Glad you liked the loop B! Definitely need to ride that outer sessions stuff on a more frequent basis. Ledges was the highlight of the ride for me, had a blast playing on all the rocks! Hard to believe that I parked no more than 100 yards away a gazillion times last summer and only rode it once. Doh!!

Did manage to snap a few pictures along the way.....




















Checking out Twisted Nut and the Electric Whales was fun but didn't last too long after a great pedal.


----------



## bvibert (Jul 3, 2010)

rueler said:


> When parking at Sessions, the Waterfall DH is a nice way to get back to the cars...the climb up and out from the river is more than worth what you get on the downhill. That's a nice sounding loop! Wish I could've made this one.



Agreed, I never parked there for a ride before (except to going around the gravel loop with the kids), but I'd be inclined to do so again at some point.  The climb after the waterfall DH doesn't seem as bad when you know the car is right there...


----------



## WoodCore (Jul 3, 2010)

Did manage to shoot some video of the bands that came out half way decent last night.....It will take some time to upload but will post it up as it becomes available.....

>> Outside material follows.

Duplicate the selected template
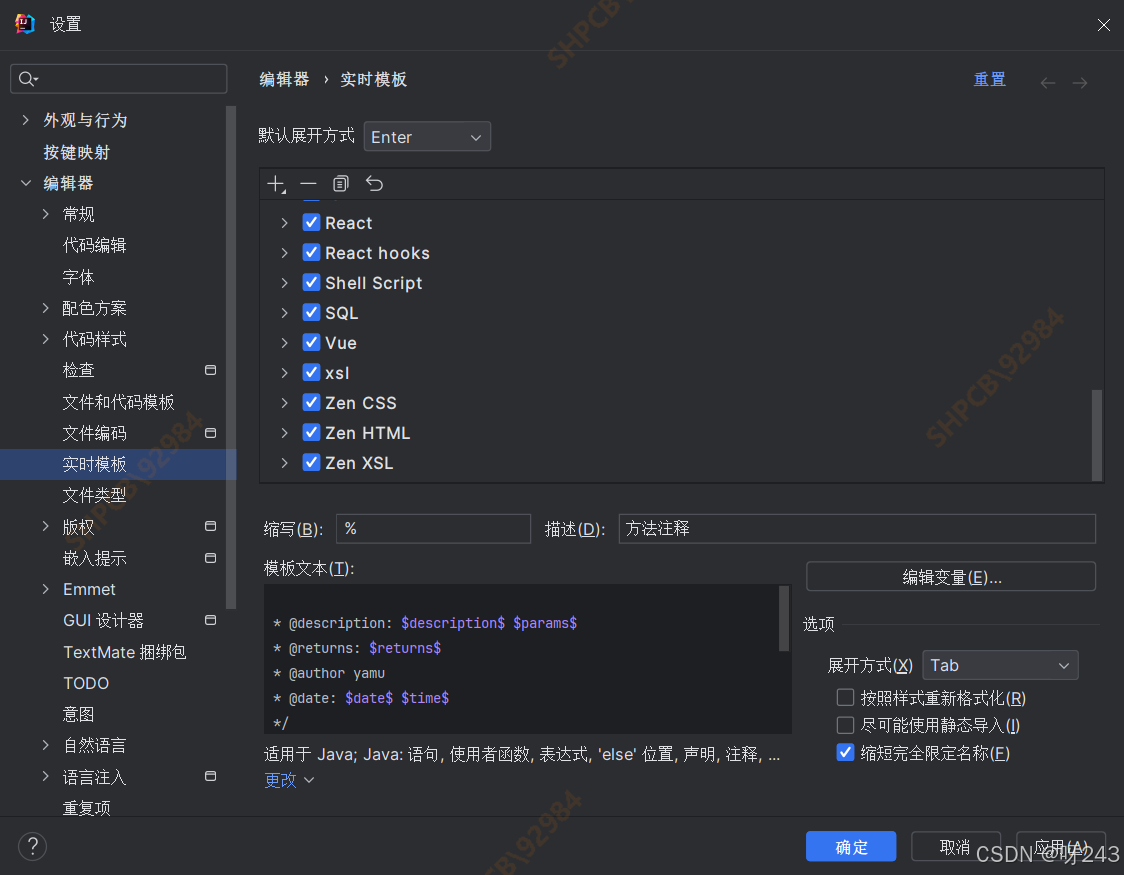Image resolution: width=1124 pixels, height=875 pixels. 340,184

Here's the first one..... 

*Electric Whales*


----------



## bvibert (Jul 3, 2010)

WoodCore said:


> Glad you liked the loop B! Definitely need to ride that outer sessions stuff on a more frequent basis. Ledges was the highlight of the ride for me, had a blast playing on all the rocks! Hard to believe that I parked no more than 100 yards away a gazillion times last summer and only rode it once. Doh!!



Same here, for some reason I had a bad impression of the ledges trail, that's why I never really pushed to ride it.  I had a blast on it yesterday though.  I'll be back for more this season for sure.

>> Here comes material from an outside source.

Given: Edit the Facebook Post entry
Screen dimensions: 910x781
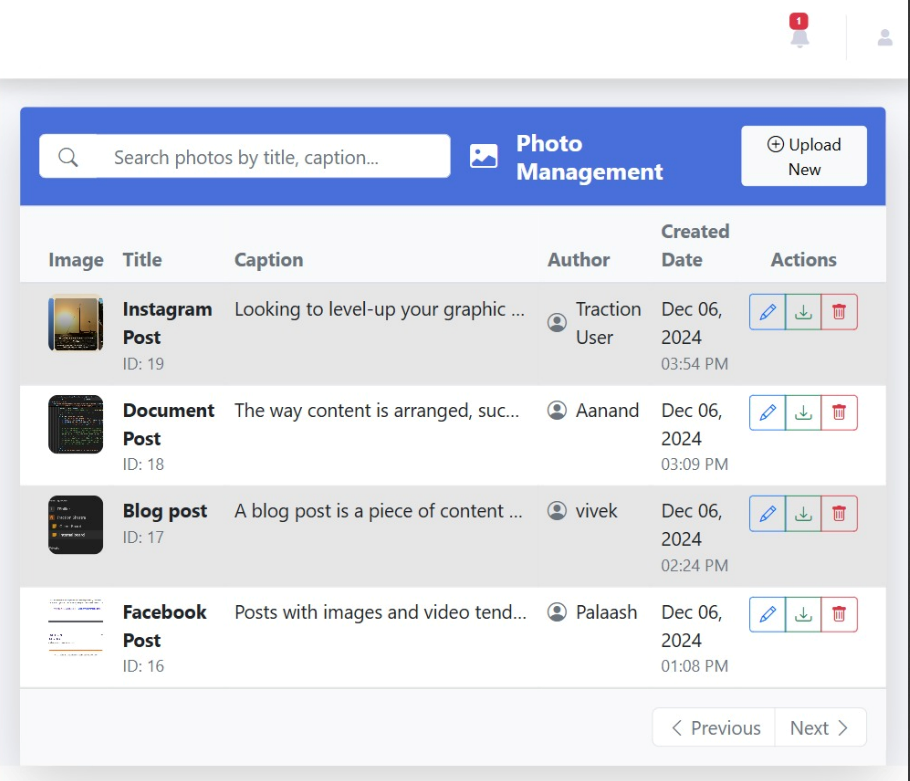Looking at the screenshot, I should coord(767,614).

Where's that video?  Did I look to lame to bother posting... :lol:


----------



## rueler (Jul 4, 2010)

WoodCore said:


> Wanted to take the "Heart Thumper?" up and out but it had a huge tree down across it so we where relegated to the gravel path.

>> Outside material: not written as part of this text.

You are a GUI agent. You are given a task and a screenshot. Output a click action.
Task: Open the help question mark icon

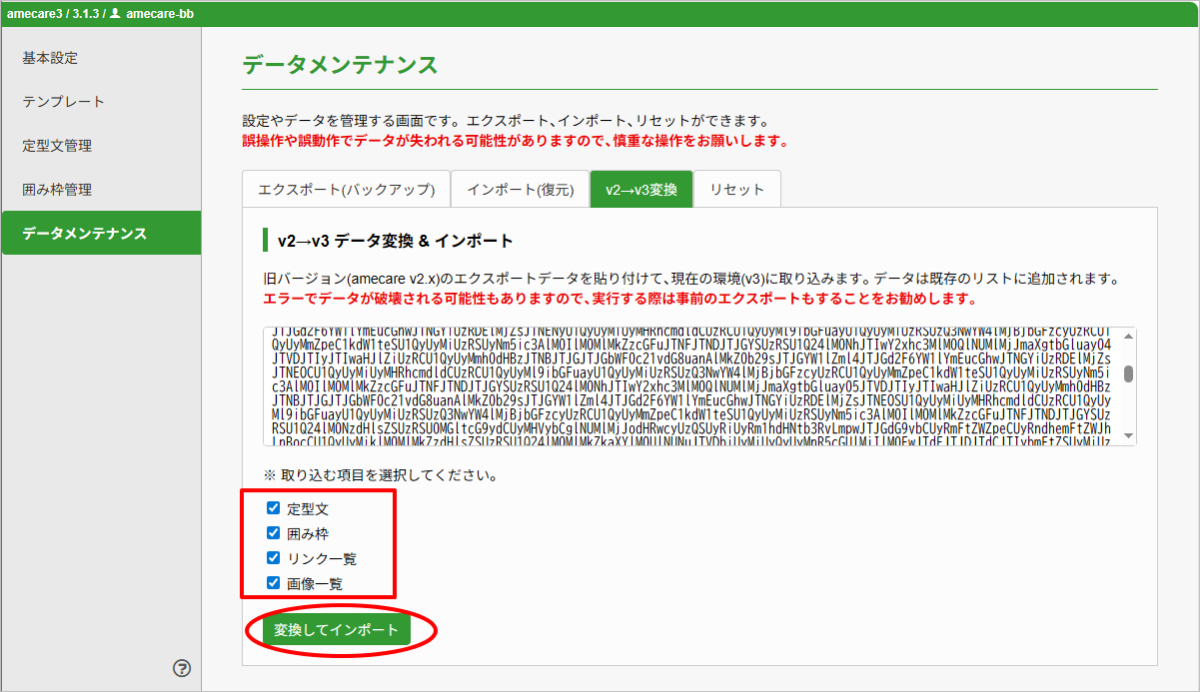tap(182, 668)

Was the downed tree at the entrance to the trail?? If so, that one has been there for some time. There's a NARROW little path that's easy to miss JUST to the left of that deadfall. I rode that area this week and it didn't appear that there was any new deadfall across it.


----------



## WoodCore (Jul 4, 2010)

rueler said:


> Was the downed tree at the entrance to the trail?? If so, that one has been there for some time. There's a NARROW little path that's easy to miss JUST to the left of that deadfall. I rode that area this week and it didn't appear that there was any new deadfall across it.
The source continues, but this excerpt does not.